EXERCÍCIO 1 –
Duplique sem nenhuma alteração os registros, tudo desde o primeiro até a linha que contém "Select 模态框 Modal", incluindo as duas pontas.

TEXTO –
+ + + + + + +

Em Machado de Assis (1897), livro sobre a obra do escritor fluminense, Sílvio Romero polemiza, entre outros, com o famoso artigo A Nova Geração (1879), no qual Machado crítica a geração que bebeu nas fontes cientificistas e de sua reação exagerada ao romantismo. Segundo Romero, como escreve no prefácio, o livro pretendia colocar Machado de Assis em seu “devido lugar” (Romero, 1897: XV), segundo suas palavras lugar que deveria ser ocupado pelos mais “dignos”, mais “inteligentes”, mais “fortes”, mais “destros”, mais “preparados”, mais “ativos nas pugnas do pensamento” (Ibidem: XVIII). De forma complementar, o livro também é caracterizado pela defesa de Tobias Barreto, igualmente mestiço, dentro de um esforço de mostrar o quão inadequada em relação a “índole nacional” se apresentava a obra de Machado de Assis. Em relação ao estilo do autor de Memórias Póstumas de Brás Cubas em comparação à Tobias Barreto, Sílvio Romero novamente lança mão de seu “critério etnográfico”, como fica claro no trecho abaixo reproduzido: Era, demais disso, e nesse ponto não estava só, era demais disso um mestiçado, o que eqüivale a afirmar que era o resultado de tendências oppostas, que quasi sempre se atropellam e muitas vezes se aniquillam, estado psychologico quasi sempre aggravado nas Índoles estheticas e progressivas, como a delle, por essa moléstia da côr, esse mal não definido ainda, que ainda não tem nome, e deve ser uma espécie de nostalgia da alvura, envolta em certa dose de despeito contra os que gozam da superioridade da branquidade.1 Todas estas condições juntas são capazes de fazer nascer certa classe de humour, a espécie de humour compatível com as nossas raças ibero-africoamericanas. Tobias as possuía todas, e Machado de Assis apenas algumas; um era, quasi se pôde dizer, um tumulto organisado ; o outro, por índole, é manso e tranquillo, como o mais pacato burguez. (Romero, 1897: 164)

+ + + + + + +

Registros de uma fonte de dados
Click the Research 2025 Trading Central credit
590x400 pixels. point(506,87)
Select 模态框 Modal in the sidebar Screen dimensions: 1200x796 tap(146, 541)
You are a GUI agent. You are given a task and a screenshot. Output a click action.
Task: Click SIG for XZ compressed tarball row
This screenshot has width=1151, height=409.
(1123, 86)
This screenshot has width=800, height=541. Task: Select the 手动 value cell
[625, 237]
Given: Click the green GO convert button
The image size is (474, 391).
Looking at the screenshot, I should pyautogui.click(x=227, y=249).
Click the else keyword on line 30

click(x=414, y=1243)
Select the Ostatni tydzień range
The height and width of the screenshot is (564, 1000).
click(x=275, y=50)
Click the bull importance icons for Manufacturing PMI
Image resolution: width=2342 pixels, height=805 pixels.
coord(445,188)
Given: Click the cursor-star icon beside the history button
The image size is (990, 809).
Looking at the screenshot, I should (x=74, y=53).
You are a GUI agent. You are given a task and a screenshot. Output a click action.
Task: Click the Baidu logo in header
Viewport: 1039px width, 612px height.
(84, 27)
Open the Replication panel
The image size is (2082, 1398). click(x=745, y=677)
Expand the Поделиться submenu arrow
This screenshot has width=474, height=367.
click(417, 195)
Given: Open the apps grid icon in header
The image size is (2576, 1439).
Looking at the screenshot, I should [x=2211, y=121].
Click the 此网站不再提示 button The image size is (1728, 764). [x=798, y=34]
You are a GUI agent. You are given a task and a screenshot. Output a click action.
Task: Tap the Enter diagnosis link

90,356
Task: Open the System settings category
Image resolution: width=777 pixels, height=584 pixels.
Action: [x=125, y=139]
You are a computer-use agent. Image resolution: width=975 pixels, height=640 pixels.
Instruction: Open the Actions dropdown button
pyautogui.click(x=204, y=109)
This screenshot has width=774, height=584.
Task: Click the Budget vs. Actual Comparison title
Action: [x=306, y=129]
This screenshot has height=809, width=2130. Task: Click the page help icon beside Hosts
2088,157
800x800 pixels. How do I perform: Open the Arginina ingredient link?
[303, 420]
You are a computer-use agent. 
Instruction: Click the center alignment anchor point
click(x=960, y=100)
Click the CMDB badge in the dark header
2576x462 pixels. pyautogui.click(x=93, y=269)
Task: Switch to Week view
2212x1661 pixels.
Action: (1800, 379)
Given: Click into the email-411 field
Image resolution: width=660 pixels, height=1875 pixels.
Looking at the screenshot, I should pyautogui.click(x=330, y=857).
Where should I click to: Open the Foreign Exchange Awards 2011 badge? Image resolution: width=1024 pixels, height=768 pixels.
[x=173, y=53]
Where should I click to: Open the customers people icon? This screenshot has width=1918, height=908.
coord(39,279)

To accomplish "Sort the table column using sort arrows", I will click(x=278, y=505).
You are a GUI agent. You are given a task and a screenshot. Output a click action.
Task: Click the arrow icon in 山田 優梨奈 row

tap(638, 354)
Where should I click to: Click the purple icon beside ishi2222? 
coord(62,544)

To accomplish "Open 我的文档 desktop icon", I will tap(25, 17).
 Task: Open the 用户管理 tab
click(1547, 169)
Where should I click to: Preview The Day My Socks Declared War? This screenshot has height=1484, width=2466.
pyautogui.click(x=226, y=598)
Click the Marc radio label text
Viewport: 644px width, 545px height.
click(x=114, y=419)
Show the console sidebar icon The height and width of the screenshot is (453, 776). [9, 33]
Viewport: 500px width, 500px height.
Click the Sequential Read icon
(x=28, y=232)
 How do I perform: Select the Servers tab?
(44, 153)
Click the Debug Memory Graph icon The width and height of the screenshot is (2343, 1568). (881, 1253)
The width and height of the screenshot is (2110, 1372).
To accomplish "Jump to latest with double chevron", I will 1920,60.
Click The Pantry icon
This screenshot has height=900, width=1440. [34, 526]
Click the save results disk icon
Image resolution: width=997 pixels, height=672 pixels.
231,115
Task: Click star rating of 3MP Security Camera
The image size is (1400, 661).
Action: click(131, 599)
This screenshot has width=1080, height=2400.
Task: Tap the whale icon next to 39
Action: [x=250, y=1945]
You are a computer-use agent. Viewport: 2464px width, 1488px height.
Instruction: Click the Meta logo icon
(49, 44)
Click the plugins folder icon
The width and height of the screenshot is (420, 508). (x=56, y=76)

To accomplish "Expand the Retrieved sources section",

+ + + + + + +

EXERCÍCIO 2 –
No trecho de Romero citado no texto sobre Machado de Assis, por que Tobias Barreto e Machado de Assis se distinguem quanto à classe de humour ali descrita?

RESPOSTA COMENTADA 1 –
Click the Research 2025 Trading Central credit
590x400 pixels. point(506,87)
Select 模态框 Modal in the sidebar Screen dimensions: 1200x796 tap(146, 541)

RESPOSTA COMENTADA 2 –
Segundo Romero, essa classe de humour nasce da reunião de todas as condições que ele enumera, compatível com as "raças ibero-africoamericanas". Tobias possuía todas essas condições e Machado apenas algumas. Por isso um seria "um tumulto organisado", e o outro, "manso e tranquillo, como o mais pacato burguez".